::: TESTO DI RIFERIMENTO :::
C’è una sostanziale unità tra alleati Nato. Poi le sfumature ci sono anche tra gli europei, com’è noto. Intanto va detto che ora il tema di come si comunica con gli Usa possiamo porcelo perché c’è un nuovo multilateralismo che con Trump non era possibile. Detto questo, non credo ci siano differenze sostanziali con gli Usa in termini di principi. Ovviamente noi europei siamo i diretti interessati alla vicenda ucraina, perché le conseguenze di un’eventuale guerra ricadrebbero direttamente sull’Europa, in termini materiali, di danni economici, esodo di profughi. Ci sta che ci siano accenti diversi, ma nella sostanza mi sembra ci sia unità e disponibilità degli Usa a lavorare con gli europei.
::: RECORD DI DATI :::
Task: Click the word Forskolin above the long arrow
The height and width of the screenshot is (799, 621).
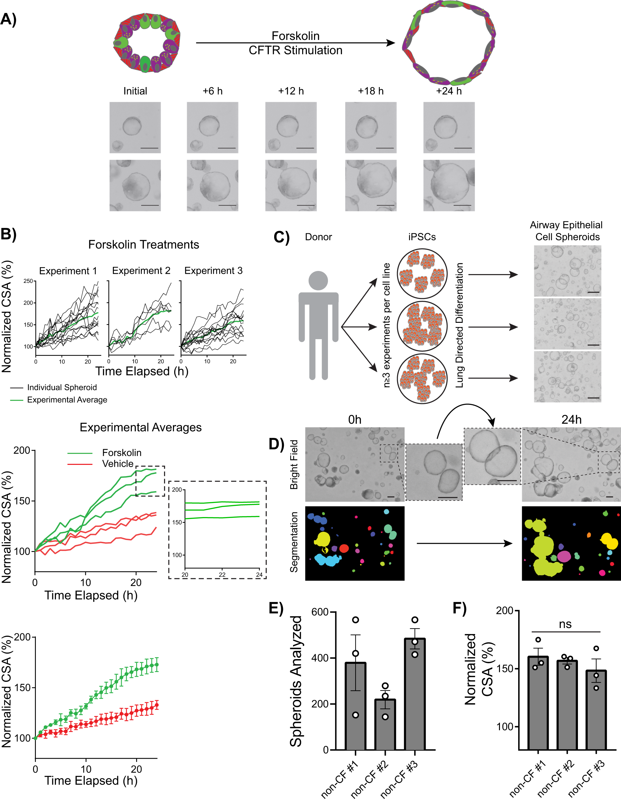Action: click(x=295, y=36)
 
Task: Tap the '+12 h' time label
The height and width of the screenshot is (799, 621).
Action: click(x=291, y=91)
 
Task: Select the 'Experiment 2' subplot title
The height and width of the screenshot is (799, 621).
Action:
:::
__COMPITI DA SVOLGERE__:
(1) Riassumi in due frasi il testo sull'unità tra alleati Nato.
(2) Trasforma in un elenco puntato il paragrafo del testo sull'unità tra alleati Nato che comincia con «C’è una sostanziale unità», mantenendone i fatti principali.
(3) Secondo il testo sull'unità tra alleati Nato, quali conseguenze di un'eventuale guerra ricadrebbero direttamente sull'Europa?
I record sono materiale a sé stante, distinto dal testo.

__SOLUZIONI PER COMPITO__:
(1) Tra gli alleati Nato c'è una sostanziale unità, pur con sfumature anche tra gli europei, e il tema di come comunicare con gli Usa si può porre grazie a un nuovo multilateralismo che con Trump non era possibile. Gli europei sono i diretti interessati alla vicenda ucraina perché le conseguenze di un'eventuale guerra ricadrebbero sull'Europa, ma nella sostanza ci sono unità e disponibilità degli Usa a lavorare con loro.

(2)
- Tra gli alleati Nato c'è una sostanziale unità, con sfumature anche tra gli europei.
- Il tema di come si comunica con gli Usa si può porre grazie a un nuovo multilateralismo, non possibile con Trump.
- Non ci sono differenze sostanziali di principi con gli Usa.
- Gli europei sono i diretti interessati alla vicenda ucraina, perché le conseguenze di un'eventuale guerra ricadrebbero sull'Europa: danni materiali ed economici ed esodo di profughi.
- Gli accenti possono essere diversi, ma nella sostanza ci sono unità e disponibilità degli Usa a lavorare con gli europei.

(3) Conseguenze materiali, danni economici ed esodo di profughi.